Qu’est-ce que Illumination, le studio français derrière les cartons Les Minions et Super Mario Galaxy ?
Qui a dit que l’animation allait mal ? Chez Hollywood, peut-être, mais en France, c’est tout le contraire. Les films indépendants trouvent de quoi se faire une place dans les festivals (Arco, La Plus précieuse des marchandises, Amélie et la métaphysique des tubes), tandis que Super Mario Bros a franchi la barre du milliard de dollars en 2026. Deux mois plus tard, Des Minions et des Monstres assure un démarrage canon depuis sa sortie en salle mercredi 25 juin.
Derrière ces deux films d’animation se cache un studio français : Illumination.
Illumination trouve son origine en France en 1986. Jacques Bled et ses quatre associés fondent le studio d’animation Mac Guff Ligne. Outre-Atlantique, les Américains jettent un œil attentif à cette petite société parisienne au grand talent. Lorsque le surdoué de l’animation Pierre Coffin s’engage avec Jacques Bled en 2004, c’est le moment pour Chris Meledandri, ancien producteur chez Disney et Blue Sky, de saisir son téléphone. Il veut fonder une filiale d’animation d’Universal, qui prendra le nom d’Illumination Mac Guff.
Le talent français combiné au sens du business américain
Le studio est censé concurrencer Disney ou DreamWorks. Il va y parvenir très vite. En 2010, le carton de Moi, Moche et Méchant propulse Illumination. Le studio transforme sa poule aux œufs d’or en franchise et en crée d’autres : Comme des bêtes ou Tous en scène. Comme Les Minions, Super Mario Bros a dépassé le milliard de dollars au box-office.
Une barre que même les plus grands blockbusters américains rêvent de franchir une seule fois. Alors deux d’affilée, cela tient presque de l’exploit.
Pitreries d’adultes
Un film Illumination, c’est de l’humour, du tout public et des graphismes tout en rondeur. Les enchaînements et les gags sont aussi rapides que visuels. Pour toucher tous les publics, Pierre Coffin, qui co-réalise en même temps cette saga, s’attache à toujours en donner autant aux parents qu’aux enfants. « On pense souvent, dans notre plan, à ce qui se passe en arrière-plan, explique le réalisateur au micro du journaliste Samuel Étienne. Derrière deux Minions qui se chamaillent, il y aura toujours quelque chose pour capter l’œil du spectateur plus averti. »
C’est aussi la raison pour laquelle Super Mario Bros a si bien marché.
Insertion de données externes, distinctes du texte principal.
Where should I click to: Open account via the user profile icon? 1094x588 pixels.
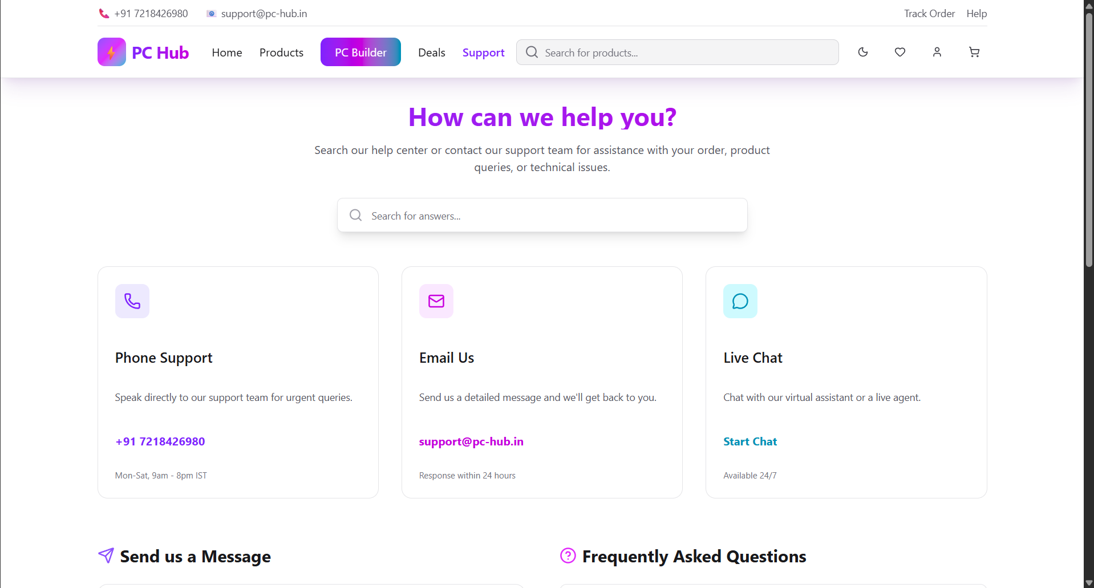(937, 52)
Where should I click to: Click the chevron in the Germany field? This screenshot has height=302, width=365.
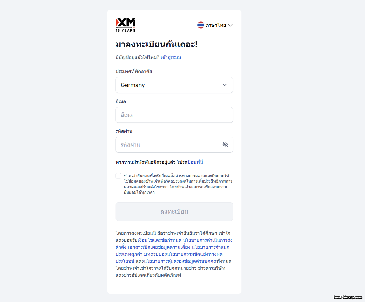pos(225,85)
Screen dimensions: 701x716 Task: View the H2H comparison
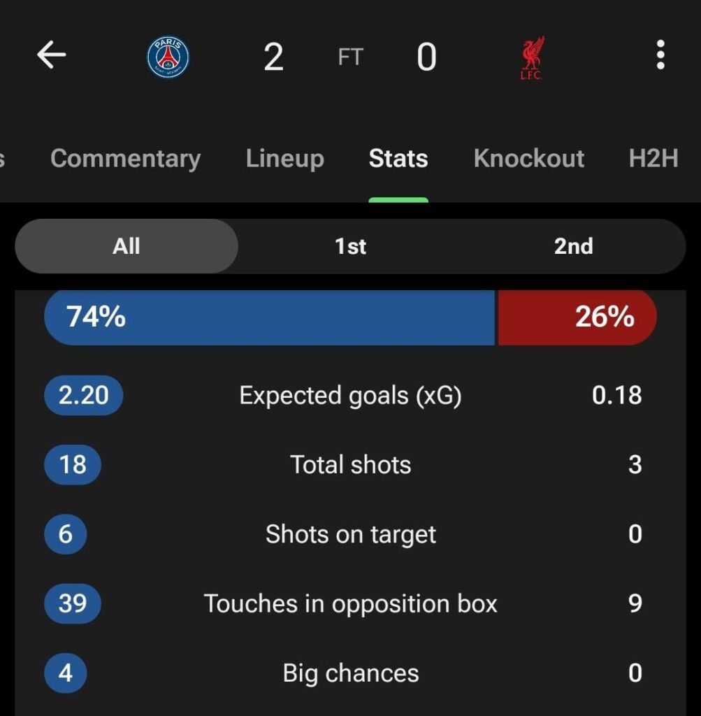pyautogui.click(x=653, y=159)
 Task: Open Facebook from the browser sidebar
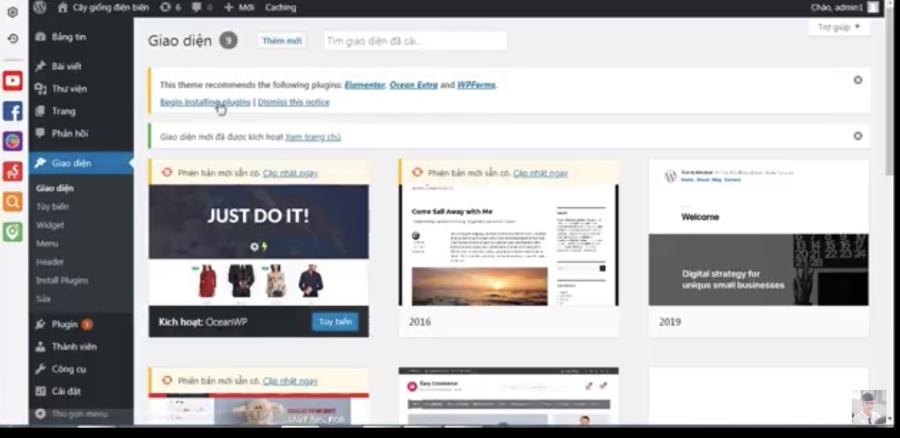coord(12,111)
Derrière l’aventure promise aux plus petits, le thème, les musiques et les clins d’œil au jeu séduisent les générations précédentes. Sans compter le travail très poussé sur la colorimétrie qui, au mieux, illumine le spectateur, au pire, le transporte dans un joyeux trip hallucinatoire.
Pour le moment, les créations inédites du studio sont rares et, à l’image de Disney, il capitalise sur ses franchises. Reste à savoir si cela suffira. Pour l’instant, ses deux dernières productions semblent répondre très positivement à cette question. Mais les troisièmes volets de Tous en scène et Comme des bêtes assureront-ils la même rentabilité ? Pour le savoir, il faudra attendre encore quelques années. Aucune date n’a été annoncée et Chris Meledandri ne table pas sur une sortie avant 2030.
C’est peut-être cela, la recette du succès chez Illumination : prendre son temps.